Task statement – Using the records below, repeat exactly the lines from the one holding "4 caveiras (1322, 1344)" through the one holding "UK (1182, 1495)", both ends included, and no others.
Data provided below:
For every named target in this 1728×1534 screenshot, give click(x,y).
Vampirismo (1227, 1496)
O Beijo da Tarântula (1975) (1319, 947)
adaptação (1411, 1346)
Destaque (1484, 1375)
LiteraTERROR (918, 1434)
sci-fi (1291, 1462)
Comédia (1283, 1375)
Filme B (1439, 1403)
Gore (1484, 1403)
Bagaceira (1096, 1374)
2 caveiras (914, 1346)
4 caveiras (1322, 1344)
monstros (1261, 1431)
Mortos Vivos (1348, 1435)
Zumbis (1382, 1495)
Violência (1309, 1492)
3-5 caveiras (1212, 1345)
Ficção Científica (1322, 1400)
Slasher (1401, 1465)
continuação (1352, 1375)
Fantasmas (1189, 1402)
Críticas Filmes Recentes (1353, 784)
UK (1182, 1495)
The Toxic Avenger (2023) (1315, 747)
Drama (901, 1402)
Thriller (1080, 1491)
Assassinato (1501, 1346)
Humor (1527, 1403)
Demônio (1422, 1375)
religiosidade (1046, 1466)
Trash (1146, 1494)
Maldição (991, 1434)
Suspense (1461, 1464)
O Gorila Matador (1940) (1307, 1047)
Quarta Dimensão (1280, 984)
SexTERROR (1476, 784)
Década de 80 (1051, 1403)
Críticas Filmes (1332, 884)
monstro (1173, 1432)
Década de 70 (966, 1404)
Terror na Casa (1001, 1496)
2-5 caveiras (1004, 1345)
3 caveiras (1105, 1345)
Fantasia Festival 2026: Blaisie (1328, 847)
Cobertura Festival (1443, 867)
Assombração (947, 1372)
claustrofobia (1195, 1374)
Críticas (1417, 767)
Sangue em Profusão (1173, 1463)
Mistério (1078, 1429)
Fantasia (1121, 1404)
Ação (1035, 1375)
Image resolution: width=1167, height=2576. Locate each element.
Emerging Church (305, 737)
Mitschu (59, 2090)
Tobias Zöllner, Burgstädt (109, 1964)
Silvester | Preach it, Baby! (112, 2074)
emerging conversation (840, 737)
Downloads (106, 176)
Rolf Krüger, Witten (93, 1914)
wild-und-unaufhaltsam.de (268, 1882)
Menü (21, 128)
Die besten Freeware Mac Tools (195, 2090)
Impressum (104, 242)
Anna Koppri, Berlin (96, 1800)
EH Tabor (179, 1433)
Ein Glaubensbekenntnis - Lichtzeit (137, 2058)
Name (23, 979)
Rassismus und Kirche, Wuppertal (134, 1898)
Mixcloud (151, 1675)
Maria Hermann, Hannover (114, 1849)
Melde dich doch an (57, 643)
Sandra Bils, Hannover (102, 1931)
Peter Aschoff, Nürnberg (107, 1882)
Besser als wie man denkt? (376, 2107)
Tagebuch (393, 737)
End of Data provided.
Your response –
4 caveiras (1322, 1344)
monstros (1261, 1431)
Mortos Vivos (1348, 1435)
Zumbis (1382, 1495)
Violência (1309, 1492)
3-5 caveiras (1212, 1345)
Ficção Científica (1322, 1400)
Slasher (1401, 1465)
continuação (1352, 1375)
Fantasmas (1189, 1402)
Críticas Filmes Recentes (1353, 784)
UK (1182, 1495)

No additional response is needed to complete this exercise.